EXERCISE AIM >> From the article on William Shatner's Planet Comicon appearance below, write out the passage from "There he was, live, in" to "travel into space." word for word.

TEXT FOR ANALYSIS >>
There he was, live, in person, one of the most recognized actors on the planet. Denny Crane, eccentric lawyer. T. J. Hooker, enthusiastic cop. The delusional airplane passenger Bob Wilson in the classic Twilight Zone episode “Nightmare at 20,000 Feet.”
And oh yeah: Captain James Tiberius Kirk, intrepid starship leader.
Author. Producer. Director. Singer. And oh yeah two: Citizen astronaut, the oldest person to travel into space.
There he was, just a week into his 95th year, looking healthy and happy, seemingly beamed onto the stage at the Grand Ballroom of Bartle Hall, sitting on a comfy chair at the 27th Planet Comicon Kansas City, Saturday, March 28, in front of over 1,000 adoring fans, talking about life and his love story with horses and Kansas City.
“This city brings forces on me, so many layers of joy, of people and success and working so hard with horses and being successful at it,” he says. “It’s the layers of feeling that I have about Kansas City. That’s my way of introducing you to me in Kansas City. Hello everybody.”
His horse passion started curiously enough with a scene in T.J. Hooker. “It called for me to drive a squad car up and down, chasing the bad guy,” he says. “There was a barn with rows of horses in their stalls. And the horses were going crazy because of the police sirens and all that activity. Except for a group of horses that were the most beautiful horses I’d ever seen. They were alert, they were listening, they were brave. And those were American saddlebred horses. I was off to the adventure of a lifetime with these horses.”
Shatner has competed in multiple American Royal championships in Kansas City, most recently in 2012, which attracts top national and world-level competitors. He helped develop the “Shatner Western Pleasure” class, which is a specialized saddlebred competition format. “I’ve been to the Royal, winning championships on those horses, because my passion, my love, is to come to Kansas City and compete in the Royal. It was so glorious in Kansas City, at the Royal. Kansas City is that to me.”
Shatner went on to talk about his work in raising money for the American Red Cross, and doing a public service announcement for Tourette’s syndrome. When asked about his legacy, he says that term is misunderstood by many. “Even if you write your name in gold, you put it on a building, sooner or later, the gold comes off, or the next person in line takes it off. But there’s no legacy,” he says. “To me, a legacy is a Boy Scout helping an old lady across the street. Doing a good deed, helping somebody do something. That reverberates, that good deed, like a stone in the pond, and the waves continue long after you’re dead. That good deed is your legacy.”
The cultural icon wrapped up by talking about his work on a heavy metal rock album—“it’s about things I hate and I fell in love with it”—and his brush with cancer three years ago—stage 4 melanoma, now gone. “The whole adventure of life is taking place as a result of not only being alive, but in being diagnosed with cancer—that’s what can happen. But the joy of life that you tend to think of, like barbecue and Kansas City, wow, occupies you no matter what else is going on. I’ve had such a giant life. Can there be anything better than eating an ear of corn in Kansas City? That’s the joy of life, and that’s what I feel. Life is all we have.”

DATA SHOWN >>
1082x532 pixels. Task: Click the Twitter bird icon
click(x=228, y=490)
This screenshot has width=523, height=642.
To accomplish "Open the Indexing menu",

RESULT OF THE EXERCISE >>
There he was, live, in person, one of the most recognized actors on the planet. Denny Crane, eccentric lawyer. T. J. Hooker, enthusiastic cop. The delusional airplane passenger Bob Wilson in the classic Twilight Zone episode “Nightmare at 20,000 Feet.”
And oh yeah: Captain James Tiberius Kirk, intrepid starship leader.
Author. Producer. Director. Singer. And oh yeah two: Citizen astronaut, the oldest person to travel into space.